Action item - Reproduce, with no edits, the line that contains "The width and height of the screenshot is (858, 593)." and all the lines that follow it, ending with the last line of the records.

Saved data entries
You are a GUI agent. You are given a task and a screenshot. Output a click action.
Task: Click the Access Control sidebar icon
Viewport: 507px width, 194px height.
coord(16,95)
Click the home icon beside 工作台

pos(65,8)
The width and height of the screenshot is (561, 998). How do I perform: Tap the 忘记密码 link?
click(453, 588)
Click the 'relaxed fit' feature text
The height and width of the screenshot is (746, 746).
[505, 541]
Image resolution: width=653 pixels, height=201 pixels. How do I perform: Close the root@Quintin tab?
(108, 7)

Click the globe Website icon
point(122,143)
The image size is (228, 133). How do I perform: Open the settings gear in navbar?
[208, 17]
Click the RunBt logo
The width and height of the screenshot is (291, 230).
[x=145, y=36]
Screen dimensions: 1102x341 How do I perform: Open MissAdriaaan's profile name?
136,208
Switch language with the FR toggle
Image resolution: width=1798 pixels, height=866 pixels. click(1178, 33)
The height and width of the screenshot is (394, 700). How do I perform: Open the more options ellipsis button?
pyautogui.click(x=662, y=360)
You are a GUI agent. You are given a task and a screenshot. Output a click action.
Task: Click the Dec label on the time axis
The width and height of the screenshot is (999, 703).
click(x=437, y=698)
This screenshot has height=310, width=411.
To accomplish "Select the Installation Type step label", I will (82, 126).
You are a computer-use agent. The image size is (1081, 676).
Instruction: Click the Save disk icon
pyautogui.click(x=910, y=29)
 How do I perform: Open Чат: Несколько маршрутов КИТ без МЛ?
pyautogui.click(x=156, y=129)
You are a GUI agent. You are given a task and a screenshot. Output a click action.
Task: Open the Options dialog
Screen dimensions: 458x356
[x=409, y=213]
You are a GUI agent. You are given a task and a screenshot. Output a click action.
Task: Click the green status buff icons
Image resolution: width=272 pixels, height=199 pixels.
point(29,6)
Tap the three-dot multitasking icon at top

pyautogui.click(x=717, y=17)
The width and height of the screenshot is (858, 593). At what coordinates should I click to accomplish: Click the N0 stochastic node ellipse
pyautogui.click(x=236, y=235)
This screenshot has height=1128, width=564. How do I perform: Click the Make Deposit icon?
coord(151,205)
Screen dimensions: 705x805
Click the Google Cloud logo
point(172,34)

Solution to the exercise -
The width and height of the screenshot is (858, 593). At what coordinates should I click to accomplish: Click the N0 stochastic node ellipse
pyautogui.click(x=236, y=235)
This screenshot has height=1128, width=564. How do I perform: Click the Make Deposit icon?
coord(151,205)
Screen dimensions: 705x805
Click the Google Cloud logo
point(172,34)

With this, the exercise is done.